## TASK OBJECTIVE
Work through the records below, line by line, and say how many lines include "Kempten", with nothing else.

## DATA FOR THIS EXERCISE
______________________________

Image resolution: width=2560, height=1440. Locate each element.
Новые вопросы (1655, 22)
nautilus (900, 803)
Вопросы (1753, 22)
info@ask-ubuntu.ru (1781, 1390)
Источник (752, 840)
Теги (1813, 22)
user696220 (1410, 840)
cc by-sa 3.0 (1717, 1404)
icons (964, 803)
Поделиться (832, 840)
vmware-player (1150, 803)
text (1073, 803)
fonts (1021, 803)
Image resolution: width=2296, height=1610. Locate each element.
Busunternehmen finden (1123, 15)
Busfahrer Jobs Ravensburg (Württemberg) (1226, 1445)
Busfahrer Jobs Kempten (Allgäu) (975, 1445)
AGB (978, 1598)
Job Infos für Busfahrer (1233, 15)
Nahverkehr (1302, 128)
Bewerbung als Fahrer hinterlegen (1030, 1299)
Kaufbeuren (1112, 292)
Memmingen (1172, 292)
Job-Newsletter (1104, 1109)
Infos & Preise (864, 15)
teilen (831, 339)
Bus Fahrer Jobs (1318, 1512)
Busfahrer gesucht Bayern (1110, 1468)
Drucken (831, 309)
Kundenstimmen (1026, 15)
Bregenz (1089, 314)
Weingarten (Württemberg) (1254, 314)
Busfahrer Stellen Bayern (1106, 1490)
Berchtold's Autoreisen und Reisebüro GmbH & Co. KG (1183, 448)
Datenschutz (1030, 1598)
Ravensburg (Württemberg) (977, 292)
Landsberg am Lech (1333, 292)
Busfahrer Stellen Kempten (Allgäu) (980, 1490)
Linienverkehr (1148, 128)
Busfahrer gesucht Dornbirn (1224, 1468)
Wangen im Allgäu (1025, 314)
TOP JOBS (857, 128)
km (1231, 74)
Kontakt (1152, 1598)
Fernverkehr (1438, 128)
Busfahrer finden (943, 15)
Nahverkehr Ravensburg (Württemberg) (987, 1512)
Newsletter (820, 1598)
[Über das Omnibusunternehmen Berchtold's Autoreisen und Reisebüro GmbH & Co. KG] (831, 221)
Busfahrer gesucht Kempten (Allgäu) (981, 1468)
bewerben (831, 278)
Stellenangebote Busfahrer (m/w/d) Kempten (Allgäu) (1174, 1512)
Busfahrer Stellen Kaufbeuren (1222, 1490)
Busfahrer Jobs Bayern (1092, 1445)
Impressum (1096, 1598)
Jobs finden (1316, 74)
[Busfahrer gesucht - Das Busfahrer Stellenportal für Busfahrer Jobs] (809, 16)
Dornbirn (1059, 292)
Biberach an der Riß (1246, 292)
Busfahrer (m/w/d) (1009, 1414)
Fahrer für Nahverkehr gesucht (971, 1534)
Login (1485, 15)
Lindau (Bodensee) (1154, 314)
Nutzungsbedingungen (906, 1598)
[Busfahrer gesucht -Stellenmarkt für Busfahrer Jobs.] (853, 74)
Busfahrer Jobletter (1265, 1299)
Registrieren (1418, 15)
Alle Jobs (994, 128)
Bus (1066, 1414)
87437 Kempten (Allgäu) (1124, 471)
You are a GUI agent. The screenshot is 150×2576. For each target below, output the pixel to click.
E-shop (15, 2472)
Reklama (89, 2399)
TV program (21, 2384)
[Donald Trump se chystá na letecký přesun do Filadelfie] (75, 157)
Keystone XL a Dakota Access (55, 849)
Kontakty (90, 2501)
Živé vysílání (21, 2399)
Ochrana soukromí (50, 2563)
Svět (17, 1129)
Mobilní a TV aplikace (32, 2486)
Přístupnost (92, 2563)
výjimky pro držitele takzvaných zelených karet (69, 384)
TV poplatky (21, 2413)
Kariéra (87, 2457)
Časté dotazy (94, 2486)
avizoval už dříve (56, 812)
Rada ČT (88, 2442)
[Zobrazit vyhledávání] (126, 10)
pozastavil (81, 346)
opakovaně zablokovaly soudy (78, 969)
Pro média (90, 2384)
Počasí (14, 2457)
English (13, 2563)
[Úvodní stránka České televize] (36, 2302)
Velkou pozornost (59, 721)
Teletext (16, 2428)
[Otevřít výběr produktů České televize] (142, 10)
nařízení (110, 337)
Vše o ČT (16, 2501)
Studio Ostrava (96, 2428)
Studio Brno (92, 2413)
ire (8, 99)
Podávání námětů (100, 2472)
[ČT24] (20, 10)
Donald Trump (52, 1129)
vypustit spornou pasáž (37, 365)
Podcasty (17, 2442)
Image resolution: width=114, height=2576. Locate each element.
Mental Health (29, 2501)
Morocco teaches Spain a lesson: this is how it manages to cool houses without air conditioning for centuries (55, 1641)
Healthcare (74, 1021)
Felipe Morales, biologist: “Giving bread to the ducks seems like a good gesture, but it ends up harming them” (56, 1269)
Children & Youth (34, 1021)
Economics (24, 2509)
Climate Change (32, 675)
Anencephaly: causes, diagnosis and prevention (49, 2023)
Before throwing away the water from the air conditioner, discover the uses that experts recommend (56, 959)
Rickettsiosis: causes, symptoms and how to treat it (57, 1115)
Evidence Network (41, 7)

______________________________

## SOLUTION
5